== Source information ==

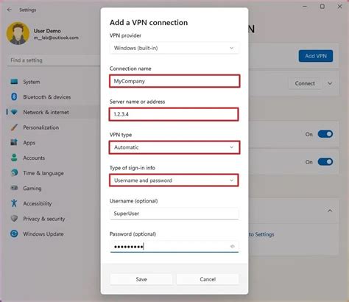Click the System monitor icon in sidebar

click(14, 82)
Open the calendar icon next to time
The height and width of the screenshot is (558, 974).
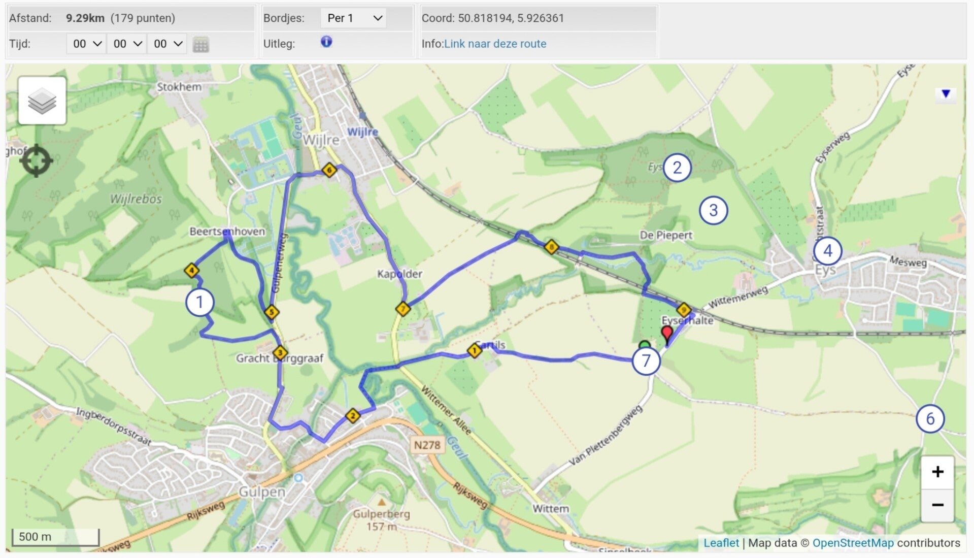[x=200, y=44]
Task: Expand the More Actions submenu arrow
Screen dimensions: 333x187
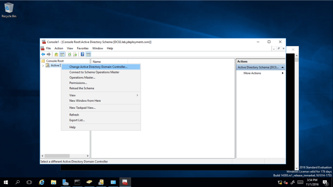Action: point(282,73)
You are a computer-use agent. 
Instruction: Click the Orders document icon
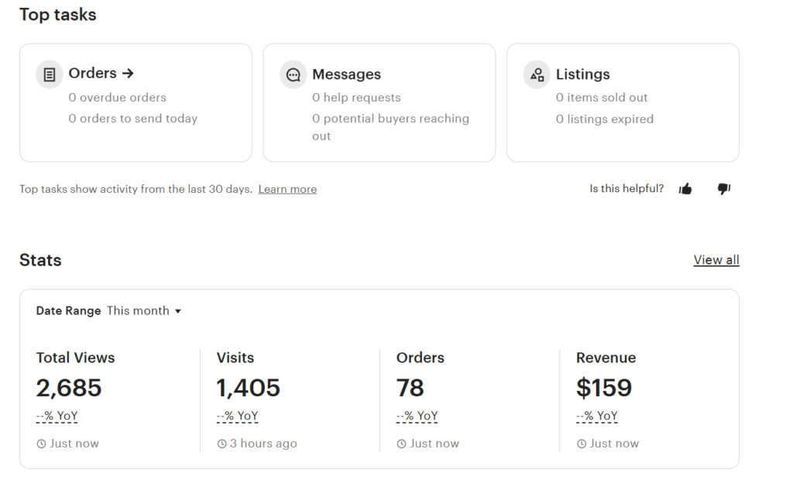(50, 74)
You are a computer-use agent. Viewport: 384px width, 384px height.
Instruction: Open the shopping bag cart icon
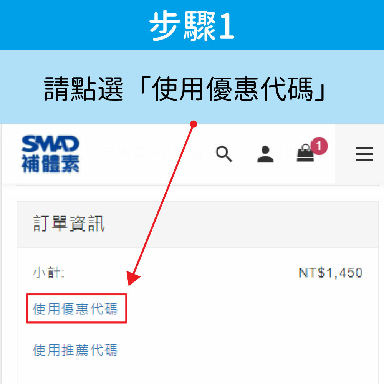pos(305,153)
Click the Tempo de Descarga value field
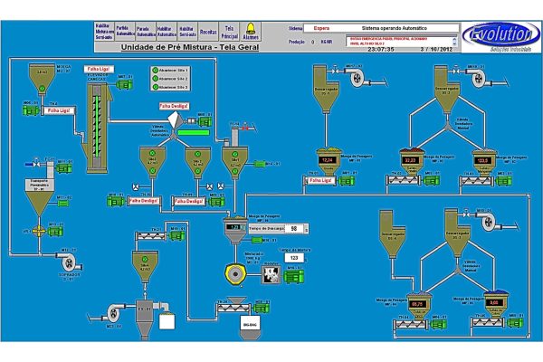The width and height of the screenshot is (543, 362). (x=294, y=229)
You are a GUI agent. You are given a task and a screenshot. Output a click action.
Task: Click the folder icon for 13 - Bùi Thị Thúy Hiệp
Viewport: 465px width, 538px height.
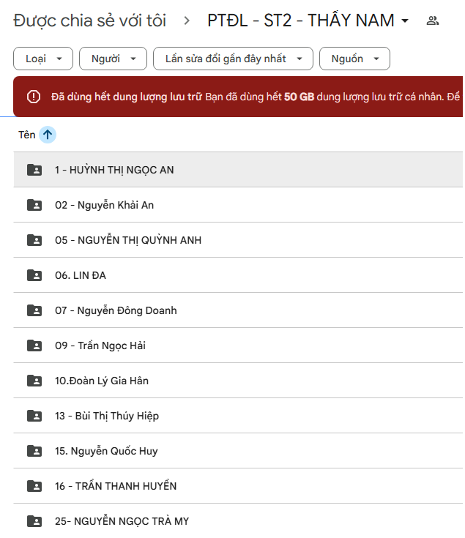(34, 416)
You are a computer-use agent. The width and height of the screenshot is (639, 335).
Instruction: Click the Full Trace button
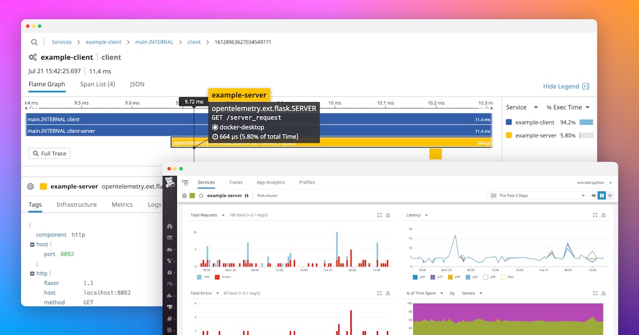[49, 153]
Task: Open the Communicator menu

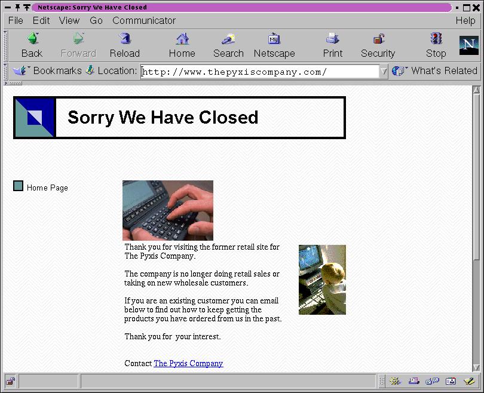Action: 144,20
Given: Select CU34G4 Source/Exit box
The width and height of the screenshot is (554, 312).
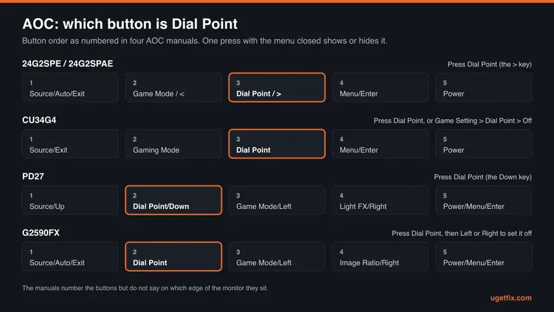Looking at the screenshot, I should [x=70, y=144].
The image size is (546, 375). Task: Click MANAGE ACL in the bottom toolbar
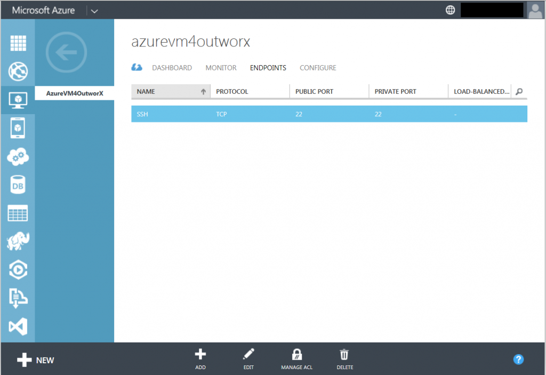[296, 358]
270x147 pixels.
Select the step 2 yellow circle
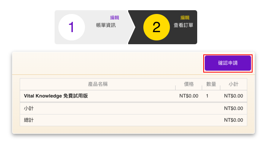point(157,27)
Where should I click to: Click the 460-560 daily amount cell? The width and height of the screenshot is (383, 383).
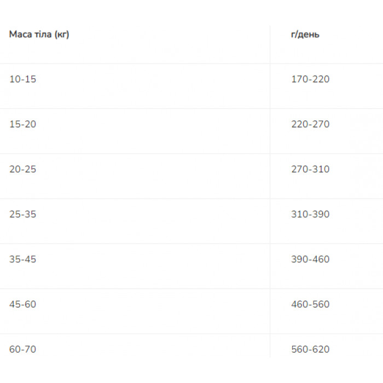point(310,304)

== Your objective ==
Omitting all pictures, retype exactly the lines from the line containing "Screen dimensions: 333x187" down to the last line above, both ends included.

== Exercise output ==
Screen dimensions: 333x187
Action: point(282,73)
You are a computer-use agent. 
Instruction: Click the Orders document icon
(50, 74)
You are a computer-use agent. Viewport: 384px width, 384px height.
Instruction: Open the shopping bag cart icon
pos(305,153)
Click the Tempo de Descarga value field
The width and height of the screenshot is (543, 362). (x=294, y=229)
You are a GUI agent. You are given a task and a screenshot. Output a click action.
Task: Click the folder icon for 13 - Bùi Thị Thúy Hiệp
Viewport: 465px width, 538px height.
(34, 416)
You are a computer-use agent. The width and height of the screenshot is (639, 335).
Instruction: Click the Full Trace button
[49, 153]
Task: Open the Communicator menu

Action: 144,20
Given: Select CU34G4 Source/Exit box
The width and height of the screenshot is (554, 312).
Looking at the screenshot, I should [x=70, y=144].
The image size is (546, 375). Task: Click MANAGE ACL in the bottom toolbar
[296, 358]
270x147 pixels.
Select the step 2 yellow circle
point(157,27)
Where should I click to: Click the 460-560 daily amount cell? The width and height of the screenshot is (383, 383).
point(310,304)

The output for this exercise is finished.